EXERCISE DESCRIPTION: If a line in the listing below holds the word "will", it counts toward the total; report that total alone.

------

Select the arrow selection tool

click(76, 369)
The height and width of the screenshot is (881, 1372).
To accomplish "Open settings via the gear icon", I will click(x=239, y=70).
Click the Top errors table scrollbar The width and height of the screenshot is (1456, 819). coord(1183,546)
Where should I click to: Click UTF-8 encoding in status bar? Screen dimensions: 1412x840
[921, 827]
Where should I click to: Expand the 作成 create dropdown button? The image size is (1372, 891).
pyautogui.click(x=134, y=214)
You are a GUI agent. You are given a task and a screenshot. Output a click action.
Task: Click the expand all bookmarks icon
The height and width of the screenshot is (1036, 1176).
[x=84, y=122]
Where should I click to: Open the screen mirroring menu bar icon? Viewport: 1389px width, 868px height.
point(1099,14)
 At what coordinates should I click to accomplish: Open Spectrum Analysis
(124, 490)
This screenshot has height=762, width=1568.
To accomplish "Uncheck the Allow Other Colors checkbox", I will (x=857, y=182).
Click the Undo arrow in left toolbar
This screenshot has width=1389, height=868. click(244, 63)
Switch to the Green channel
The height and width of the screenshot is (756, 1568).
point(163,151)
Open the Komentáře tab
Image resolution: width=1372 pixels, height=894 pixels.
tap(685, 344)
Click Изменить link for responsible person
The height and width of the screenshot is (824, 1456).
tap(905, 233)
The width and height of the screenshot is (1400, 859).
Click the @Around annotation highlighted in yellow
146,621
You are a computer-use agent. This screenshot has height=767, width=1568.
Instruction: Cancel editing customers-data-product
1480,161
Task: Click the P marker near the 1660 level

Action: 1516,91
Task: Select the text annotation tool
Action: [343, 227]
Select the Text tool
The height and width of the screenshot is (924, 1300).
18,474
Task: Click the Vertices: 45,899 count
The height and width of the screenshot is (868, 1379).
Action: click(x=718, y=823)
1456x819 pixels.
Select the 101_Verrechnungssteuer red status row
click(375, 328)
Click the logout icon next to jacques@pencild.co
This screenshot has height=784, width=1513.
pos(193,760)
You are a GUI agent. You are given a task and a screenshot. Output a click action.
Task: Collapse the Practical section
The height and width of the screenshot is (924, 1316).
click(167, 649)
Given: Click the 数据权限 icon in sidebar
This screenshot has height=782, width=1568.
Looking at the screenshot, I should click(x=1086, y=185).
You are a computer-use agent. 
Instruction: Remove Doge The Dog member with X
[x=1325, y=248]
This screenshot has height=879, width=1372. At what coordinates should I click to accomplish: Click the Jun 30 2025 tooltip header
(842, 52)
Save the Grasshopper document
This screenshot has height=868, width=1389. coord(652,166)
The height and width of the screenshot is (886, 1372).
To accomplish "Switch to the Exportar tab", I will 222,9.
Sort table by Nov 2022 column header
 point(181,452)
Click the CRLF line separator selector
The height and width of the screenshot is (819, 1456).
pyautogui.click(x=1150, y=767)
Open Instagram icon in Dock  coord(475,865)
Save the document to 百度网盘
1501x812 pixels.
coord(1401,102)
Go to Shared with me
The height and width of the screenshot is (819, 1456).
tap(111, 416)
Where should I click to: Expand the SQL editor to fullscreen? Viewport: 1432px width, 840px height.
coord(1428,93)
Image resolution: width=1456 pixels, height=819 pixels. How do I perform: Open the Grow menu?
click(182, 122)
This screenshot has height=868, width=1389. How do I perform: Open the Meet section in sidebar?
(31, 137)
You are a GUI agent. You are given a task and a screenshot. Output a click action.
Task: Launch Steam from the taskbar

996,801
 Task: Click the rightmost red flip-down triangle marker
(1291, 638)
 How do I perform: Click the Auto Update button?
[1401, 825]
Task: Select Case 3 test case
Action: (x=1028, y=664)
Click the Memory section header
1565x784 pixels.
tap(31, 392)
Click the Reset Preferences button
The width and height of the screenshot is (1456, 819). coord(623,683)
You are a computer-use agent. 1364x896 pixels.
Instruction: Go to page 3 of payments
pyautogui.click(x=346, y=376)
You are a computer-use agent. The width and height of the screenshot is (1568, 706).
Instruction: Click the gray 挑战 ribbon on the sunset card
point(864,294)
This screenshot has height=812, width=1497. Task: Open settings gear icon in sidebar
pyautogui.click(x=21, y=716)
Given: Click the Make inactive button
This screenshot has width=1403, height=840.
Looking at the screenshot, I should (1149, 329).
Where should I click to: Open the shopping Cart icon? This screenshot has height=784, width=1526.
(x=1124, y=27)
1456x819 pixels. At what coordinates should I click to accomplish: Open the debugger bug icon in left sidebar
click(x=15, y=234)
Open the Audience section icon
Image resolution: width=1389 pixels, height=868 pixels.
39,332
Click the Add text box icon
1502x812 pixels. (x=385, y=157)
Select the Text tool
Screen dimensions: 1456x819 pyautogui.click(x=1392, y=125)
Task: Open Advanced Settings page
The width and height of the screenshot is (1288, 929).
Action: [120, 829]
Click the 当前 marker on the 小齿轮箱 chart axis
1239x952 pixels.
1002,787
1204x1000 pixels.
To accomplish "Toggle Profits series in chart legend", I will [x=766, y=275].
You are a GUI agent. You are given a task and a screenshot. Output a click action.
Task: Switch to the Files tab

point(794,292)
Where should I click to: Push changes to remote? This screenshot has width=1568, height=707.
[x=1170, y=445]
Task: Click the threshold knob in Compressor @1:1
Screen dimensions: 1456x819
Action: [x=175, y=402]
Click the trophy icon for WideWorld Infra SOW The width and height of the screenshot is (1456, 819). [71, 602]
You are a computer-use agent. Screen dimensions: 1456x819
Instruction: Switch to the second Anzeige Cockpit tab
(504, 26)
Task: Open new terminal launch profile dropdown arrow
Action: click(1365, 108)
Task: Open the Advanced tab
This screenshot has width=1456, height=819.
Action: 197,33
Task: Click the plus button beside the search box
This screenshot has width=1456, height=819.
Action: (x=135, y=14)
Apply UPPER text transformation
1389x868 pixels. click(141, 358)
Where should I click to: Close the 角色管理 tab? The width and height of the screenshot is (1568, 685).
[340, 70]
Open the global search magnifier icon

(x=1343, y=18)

------

EXERCISE SOLUTION: 4